WORK TASK -> Give back the data below exactly, with every line kept the same.

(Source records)
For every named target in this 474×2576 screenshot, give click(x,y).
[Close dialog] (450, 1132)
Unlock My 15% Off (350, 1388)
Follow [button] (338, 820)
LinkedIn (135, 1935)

RESULT OF THIS EXERCISE ->
For every named target in this 474×2576 screenshot, give click(x,y).
[Close dialog] (450, 1132)
Unlock My 15% Off (350, 1388)
Follow [button] (338, 820)
LinkedIn (135, 1935)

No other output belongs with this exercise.